> **INSTRUCTIONS TO FOLLOW**:
Extend the opinion passage on Powell and the Fed past its last sentence.

** Begin PAGE EXTRACT **

Powell has used interest rate policy as a weapon against Trump. He criticized Trump’s tariffs publicly but ignored the disinflationary effects of Trump’s tax cuts, energy policies, and deregulation. He rarely spoke out against the Biden administration’s $4 trillion debt-financed spending spree. Powell finally lowered rates in 2024, but timing was suspicious just months before the presidential election. Was he manipulating the economy to help former Vice President Kamala Harris?

Powell never grasped that faster growth reduces inflation—not causes it. When the Fed gets this basic principle wrong, bad things follow. Trump’s tax cuts and “Drill, Baby, Drill!” policies expanded economic output. More production lowers prices, yet Powell squeezed the money supply.

Powell has been emboldened by media spats with Trump. He claims to want political independence but has played political cards against Trump more expertly and covertly than anyone else. His decision to stay on the board is pure political retaliation. This leaves Kevin Warsh, Trump’s nominee to replace Powell, in an awkward position as he tries to restore the Fed’s stable dollar direction.

** End PAGE EXTRACT **
** Begin INFORMATION SUPPLIED **

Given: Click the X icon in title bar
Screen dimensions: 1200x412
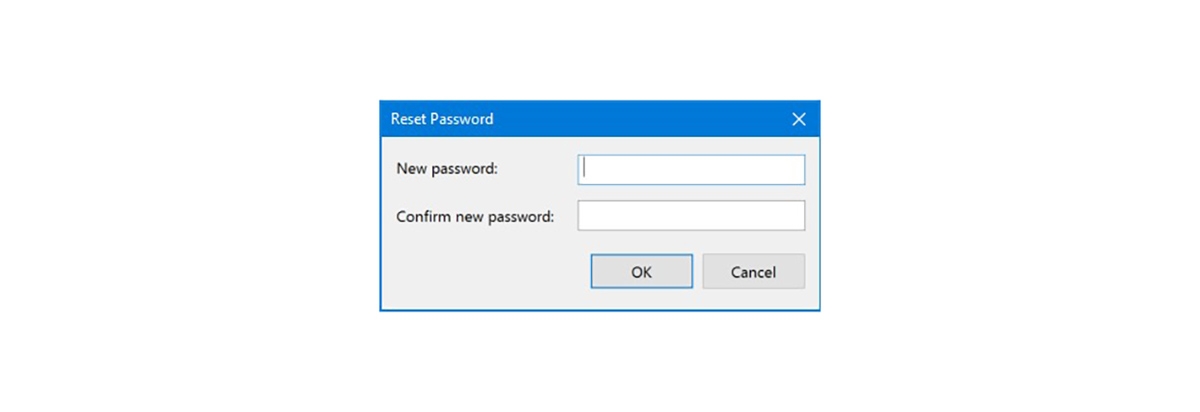Looking at the screenshot, I should 799,119.
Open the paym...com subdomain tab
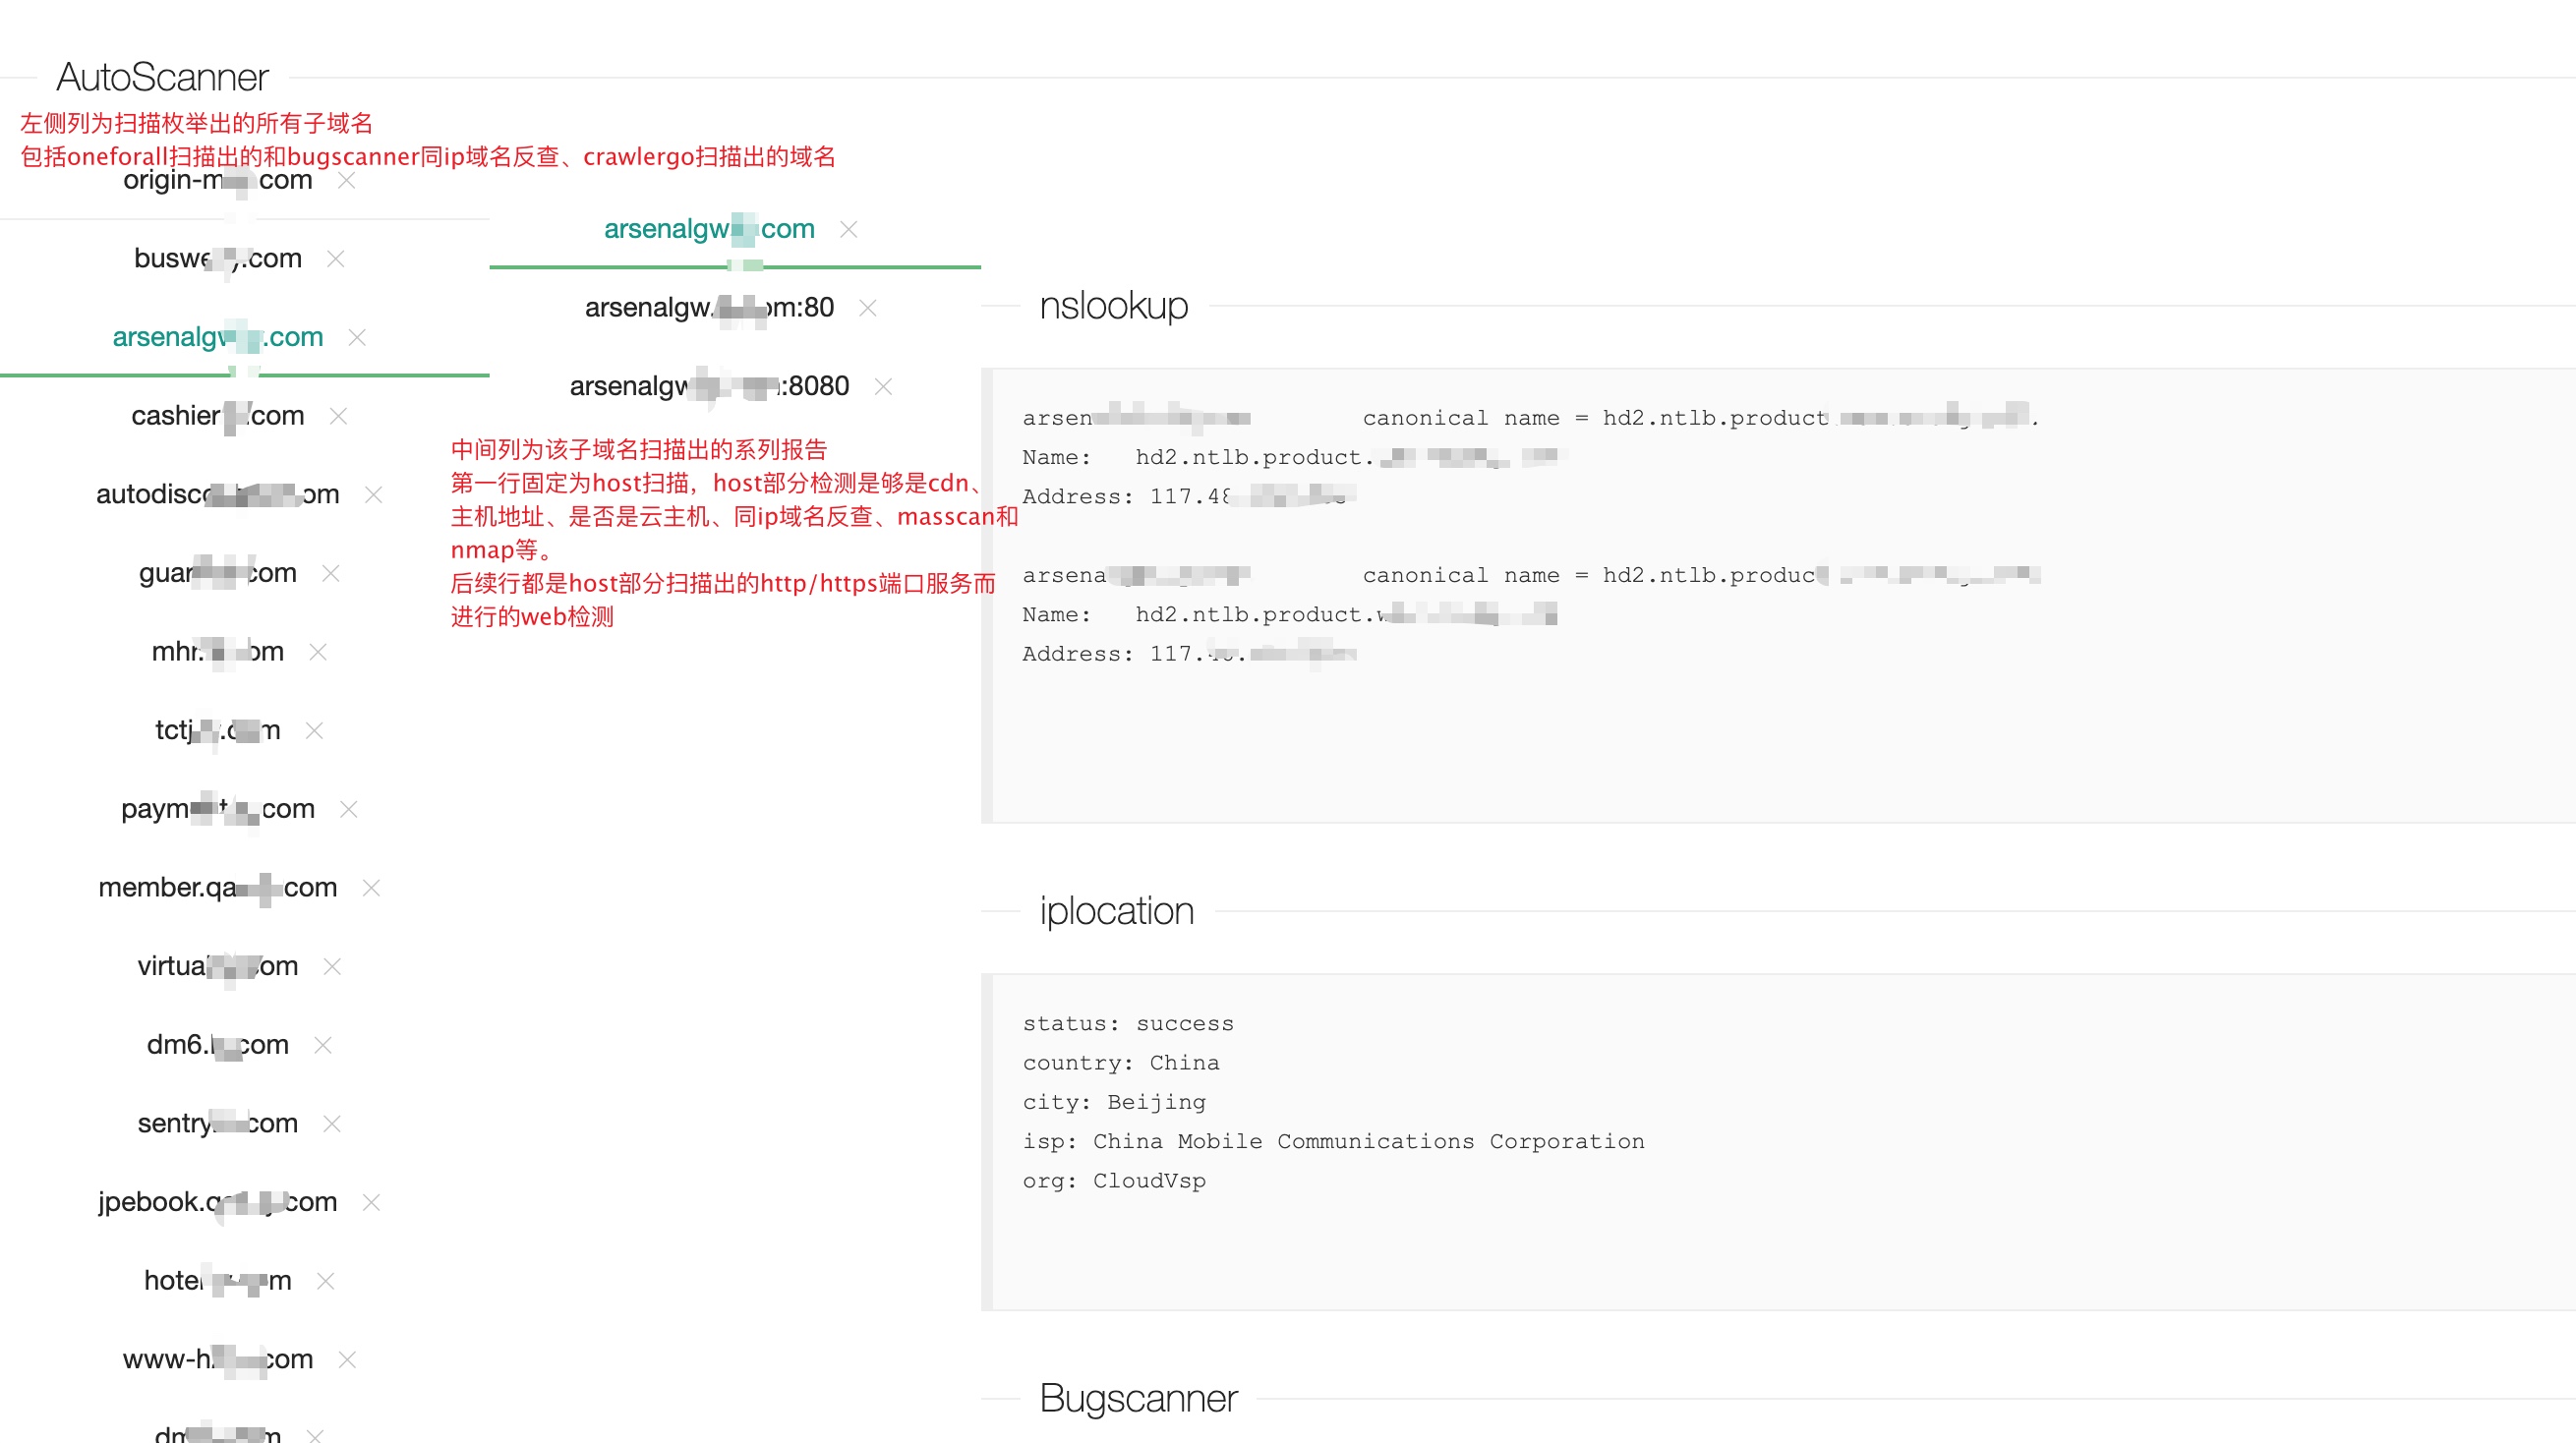The image size is (2576, 1443). pyautogui.click(x=218, y=809)
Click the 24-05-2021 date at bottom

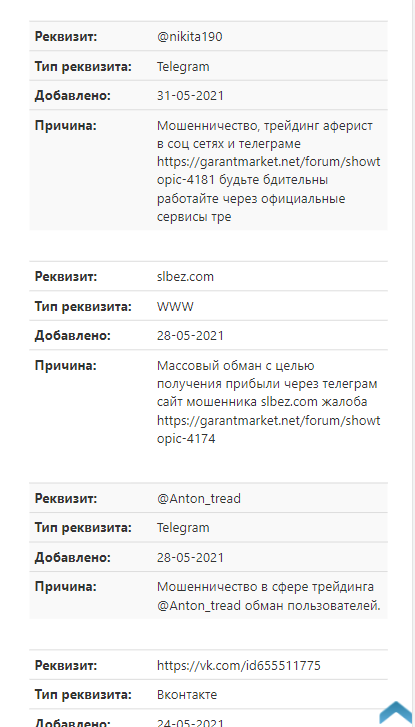(190, 723)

** End INFORMATION SUPPLIED **

> **REPLY TO THE TASK**:
To sit on the bench pouting is what sore losers do. A CEO doesn’t remain after being ousted unless the successor pleads for it—Warsh isn’t doing that. He has Powell’s mess to clean up. With publicly traded debt now exceeding annual GDP, Warsh should pledge in his inaugural address to cut the Fed budget and bureaucratic bloat by 10% to 15%. We don’t need 300 Ph.D. economists at the Fed to screw things up.

Powell can and should go home and write his memoir about how he attempted to undermine Trump every step of the way.